I've had a very shitty couple of days. There are a couple of people within the walls of my office whose dignity I'm reliant upon, because it continually reminds me that the shit on the outside doesn't touch the bliss on the inside. Since I've known them, they've acted with integrity, morality, and a level of decency that all would love to boast they carry, yet most fall short. They fall short because the universe can be a wretched, unforgiving place and because a guy may disrespect another guy today, and that other guy is a douche to a gal tomorrow due to a sense of entitlement. This happens everywhere. Seemingly, everywhere but our office. Until yesterday.

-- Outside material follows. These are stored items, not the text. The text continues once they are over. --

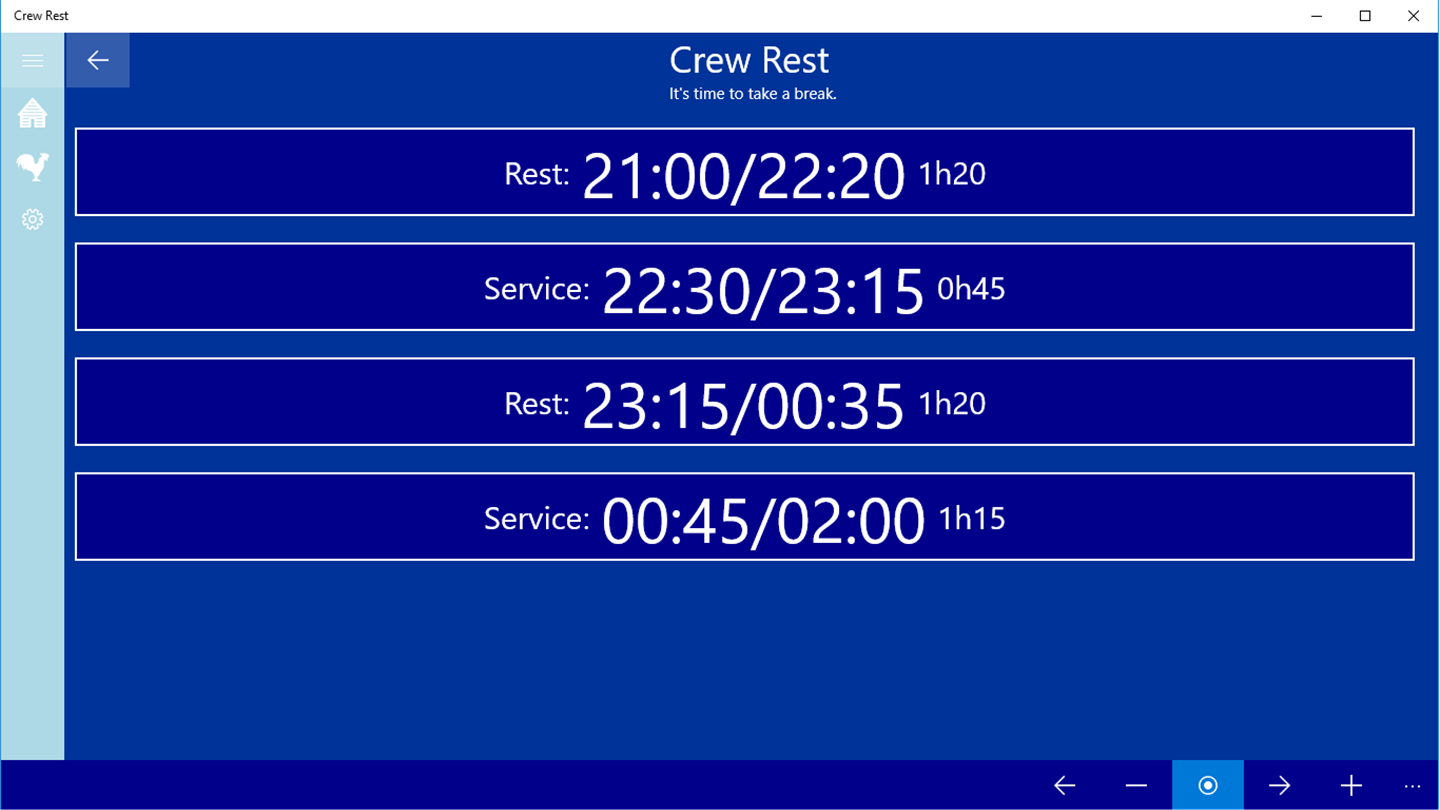
Task: Select the Service 22:30/23:15 row
Action: click(x=744, y=287)
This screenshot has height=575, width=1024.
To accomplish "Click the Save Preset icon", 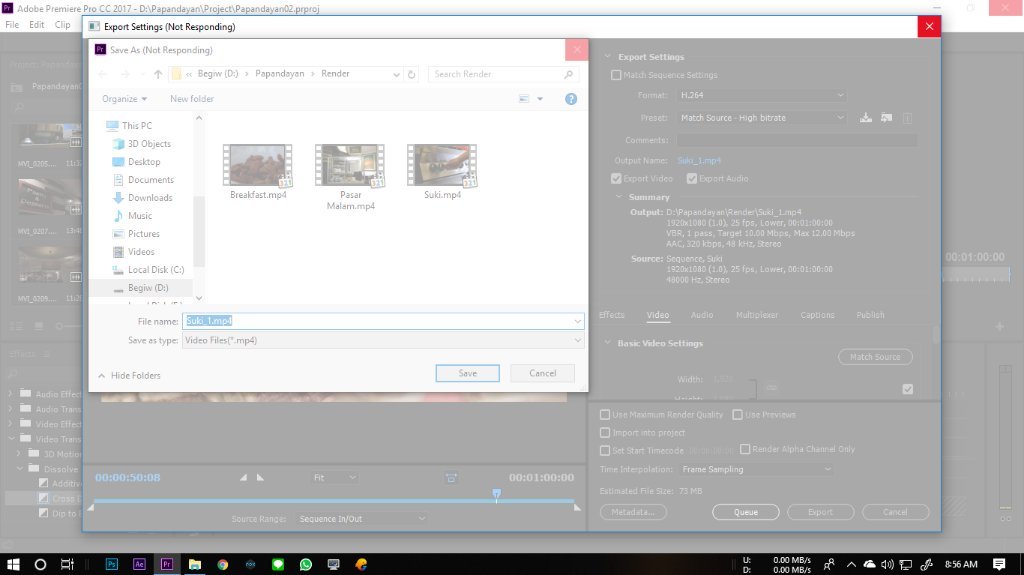I will point(866,118).
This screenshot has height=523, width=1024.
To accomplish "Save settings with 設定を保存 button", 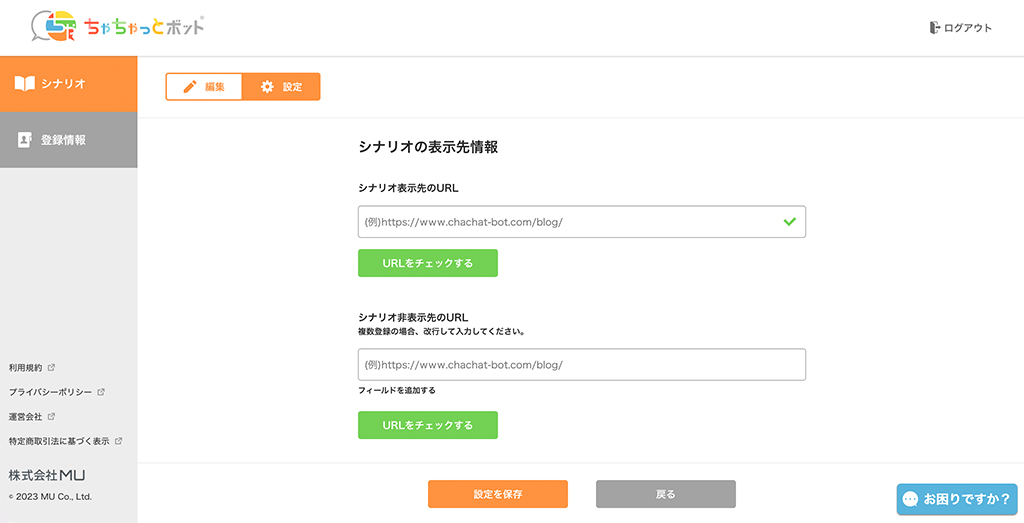I will coord(497,494).
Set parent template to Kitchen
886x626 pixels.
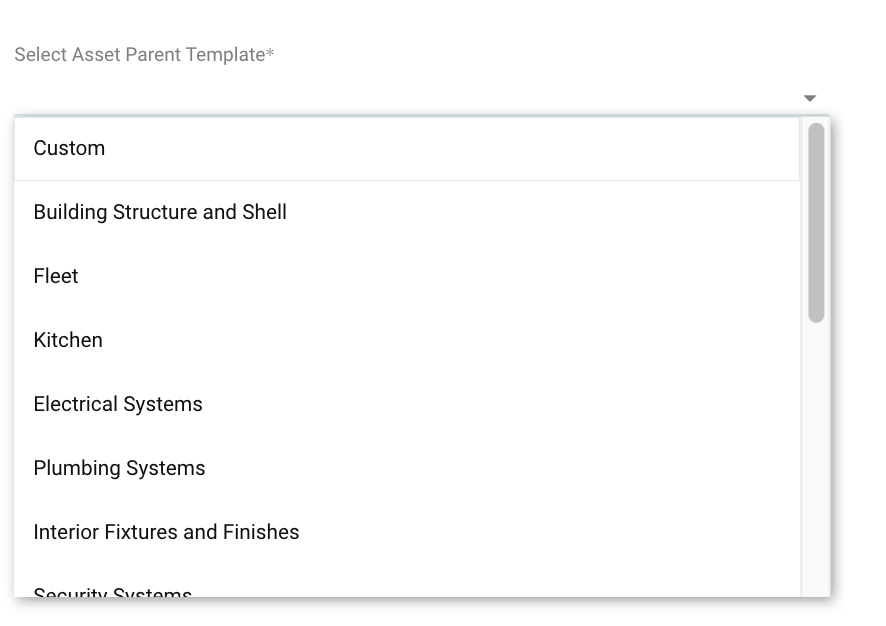(x=68, y=340)
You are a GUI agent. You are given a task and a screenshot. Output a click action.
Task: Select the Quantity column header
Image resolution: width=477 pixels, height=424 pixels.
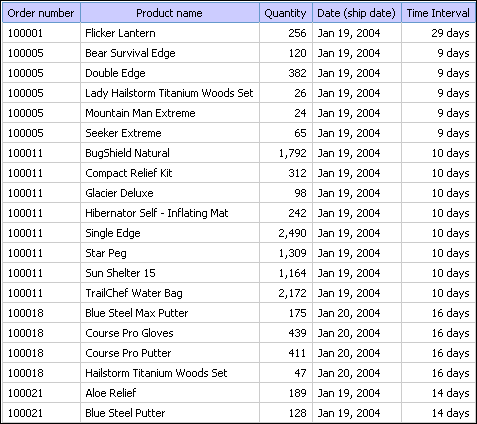[x=286, y=13]
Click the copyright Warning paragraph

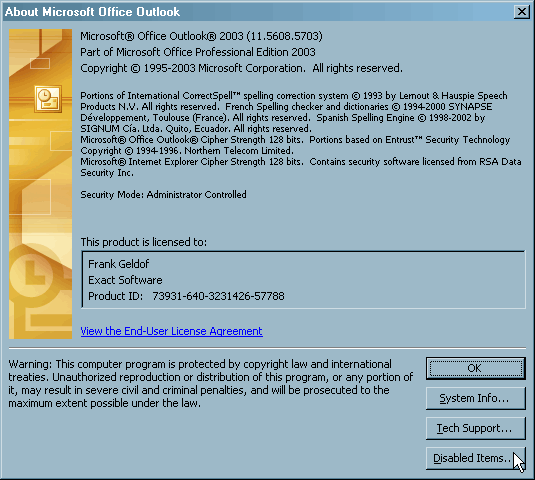pyautogui.click(x=211, y=384)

But maybe it didn't happen in our office yesterday. Maybe the higher ups made a conscious choice over $85 worth of Chinese food in a smoky board room, and this choice was made not because of nepotism, but because they honestly felt that their company would be better set up for success without this person in their plans than with him in them. If that's the case, then can I blame this company or the people that have made this calculated, thought out decision? If that's the case, then I can't. But I don't know what the truth is, so everyone has a question mark above their head right now.
But I have a friend. And she's in the fuckin' globe and she can't get out. And this becomes my problem because she's a better human being than the grand majority of those I've bumped into in my life, and the type of people that encapsulate her makeup are deserving of the best treatment from anyone. Today, she doesn't deserve this. If this were an open dialogue, you, reader, would tell me that although my passion is compelling, it's ultimately not my problem and life goes on. If that's what you were about to say, then you and I should have a cup of hot chocolate and catch up sometime. When the people that treat other people right are being treated wrongly and I'm standing on the side of he who treats wrongly, then I'm on the wrong side. I hate being on the wrong side. I'd rather be impoverished and fighting the good fight than cowering for the sake of safety. But I don't necessarily know that there's a wrong side right now. I just know that my friend is trapped in a globe and I wouldn't mind finding a way to shatter the son of a bitch. And I wouldn't mind knowing the truth so the possibility that my perfect world utopian scenario can still exist is alive and well. Sometimes a sliver is all you need.